-- start Entries shown --

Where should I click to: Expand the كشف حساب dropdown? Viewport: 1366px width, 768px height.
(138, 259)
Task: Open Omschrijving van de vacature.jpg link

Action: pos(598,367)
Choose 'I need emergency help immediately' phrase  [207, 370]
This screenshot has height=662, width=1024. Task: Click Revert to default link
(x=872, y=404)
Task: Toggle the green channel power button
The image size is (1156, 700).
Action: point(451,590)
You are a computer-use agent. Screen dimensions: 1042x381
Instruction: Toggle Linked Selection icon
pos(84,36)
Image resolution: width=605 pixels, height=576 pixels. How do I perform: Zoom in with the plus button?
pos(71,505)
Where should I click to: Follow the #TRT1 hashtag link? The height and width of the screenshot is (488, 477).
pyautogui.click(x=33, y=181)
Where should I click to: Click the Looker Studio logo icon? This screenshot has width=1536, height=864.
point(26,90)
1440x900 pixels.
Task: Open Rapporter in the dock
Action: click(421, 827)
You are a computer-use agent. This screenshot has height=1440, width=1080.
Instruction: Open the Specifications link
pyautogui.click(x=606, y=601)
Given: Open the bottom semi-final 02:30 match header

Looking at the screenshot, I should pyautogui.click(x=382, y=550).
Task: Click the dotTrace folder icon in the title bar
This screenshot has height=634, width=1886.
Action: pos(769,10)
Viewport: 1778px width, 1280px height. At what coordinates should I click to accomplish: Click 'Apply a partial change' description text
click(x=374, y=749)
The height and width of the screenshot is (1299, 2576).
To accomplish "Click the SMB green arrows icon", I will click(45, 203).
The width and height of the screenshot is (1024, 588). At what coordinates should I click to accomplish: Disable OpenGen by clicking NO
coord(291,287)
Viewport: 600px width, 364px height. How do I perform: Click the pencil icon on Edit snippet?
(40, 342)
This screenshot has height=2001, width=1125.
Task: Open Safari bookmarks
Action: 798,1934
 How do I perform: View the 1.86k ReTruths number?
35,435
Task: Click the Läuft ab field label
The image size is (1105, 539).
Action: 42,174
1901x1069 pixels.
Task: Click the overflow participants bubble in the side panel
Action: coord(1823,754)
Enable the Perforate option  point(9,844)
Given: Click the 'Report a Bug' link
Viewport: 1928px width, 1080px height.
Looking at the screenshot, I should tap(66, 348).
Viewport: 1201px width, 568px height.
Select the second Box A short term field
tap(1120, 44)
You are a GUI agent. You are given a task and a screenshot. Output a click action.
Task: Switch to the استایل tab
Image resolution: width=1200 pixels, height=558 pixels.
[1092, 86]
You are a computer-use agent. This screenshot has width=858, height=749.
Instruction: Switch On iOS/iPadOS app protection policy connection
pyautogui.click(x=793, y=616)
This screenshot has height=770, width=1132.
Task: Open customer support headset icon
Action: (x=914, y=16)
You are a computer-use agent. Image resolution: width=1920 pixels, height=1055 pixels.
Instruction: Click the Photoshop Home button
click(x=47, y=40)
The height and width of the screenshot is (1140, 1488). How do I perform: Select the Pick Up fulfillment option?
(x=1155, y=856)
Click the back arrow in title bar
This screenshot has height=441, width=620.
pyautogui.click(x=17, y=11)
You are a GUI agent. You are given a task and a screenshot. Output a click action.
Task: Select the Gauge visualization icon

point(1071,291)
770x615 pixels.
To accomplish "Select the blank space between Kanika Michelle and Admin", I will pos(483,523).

-- end Entries shown --

Problem requirements: Print the entire listing above again, keeping every line identical.

Result:
Where should I click to: Expand the كشف حساب dropdown? Viewport: 1366px width, 768px height.
(138, 259)
Task: Open Omschrijving van de vacature.jpg link

Action: pos(598,367)
Choose 'I need emergency help immediately' phrase  [207, 370]
This screenshot has height=662, width=1024. Task: Click Revert to default link
(x=872, y=404)
Task: Toggle the green channel power button
The image size is (1156, 700).
Action: point(451,590)
You are a computer-use agent. Screen dimensions: 1042x381
Instruction: Toggle Linked Selection icon
pos(84,36)
Image resolution: width=605 pixels, height=576 pixels. How do I perform: Zoom in with the plus button?
pos(71,505)
Where should I click to: Follow the #TRT1 hashtag link? The height and width of the screenshot is (488, 477).
pyautogui.click(x=33, y=181)
Where should I click to: Click the Looker Studio logo icon? This screenshot has width=1536, height=864.
point(26,90)
1440x900 pixels.
Task: Open Rapporter in the dock
Action: click(421, 827)
You are a computer-use agent. This screenshot has height=1440, width=1080.
Instruction: Open the Specifications link
pyautogui.click(x=606, y=601)
Given: Open the bottom semi-final 02:30 match header

Looking at the screenshot, I should pyautogui.click(x=382, y=550).
Task: Click the dotTrace folder icon in the title bar
This screenshot has height=634, width=1886.
Action: pos(769,10)
Viewport: 1778px width, 1280px height. At what coordinates should I click to accomplish: Click 'Apply a partial change' description text
click(x=374, y=749)
The height and width of the screenshot is (1299, 2576).
To accomplish "Click the SMB green arrows icon", I will click(45, 203).
The width and height of the screenshot is (1024, 588). At what coordinates should I click to accomplish: Disable OpenGen by clicking NO
coord(291,287)
Viewport: 600px width, 364px height. How do I perform: Click the pencil icon on Edit snippet?
(40, 342)
This screenshot has height=2001, width=1125.
Task: Open Safari bookmarks
Action: 798,1934
 How do I perform: View the 1.86k ReTruths number?
35,435
Task: Click the Läuft ab field label
The image size is (1105, 539).
Action: 42,174
1901x1069 pixels.
Task: Click the overflow participants bubble in the side panel
Action: coord(1823,754)
Enable the Perforate option  point(9,844)
Given: Click the 'Report a Bug' link
Viewport: 1928px width, 1080px height.
Looking at the screenshot, I should tap(66, 348).
Viewport: 1201px width, 568px height.
Select the second Box A short term field
tap(1120, 44)
You are a GUI agent. You are given a task and a screenshot. Output a click action.
Task: Switch to the استایل tab
Image resolution: width=1200 pixels, height=558 pixels.
[1092, 86]
You are a computer-use agent. This screenshot has width=858, height=749.
Instruction: Switch On iOS/iPadOS app protection policy connection
pyautogui.click(x=793, y=616)
This screenshot has height=770, width=1132.
Task: Open customer support headset icon
Action: (x=914, y=16)
You are a computer-use agent. Image resolution: width=1920 pixels, height=1055 pixels.
Instruction: Click the Photoshop Home button
click(x=47, y=40)
The height and width of the screenshot is (1140, 1488). How do I perform: Select the Pick Up fulfillment option?
(x=1155, y=856)
Click the back arrow in title bar
This screenshot has height=441, width=620.
pyautogui.click(x=17, y=11)
You are a GUI agent. You are given a task and a screenshot. Output a click action.
Task: Select the Gauge visualization icon

point(1071,291)
770x615 pixels.
To accomplish "Select the blank space between Kanika Michelle and Admin", I will pos(483,523).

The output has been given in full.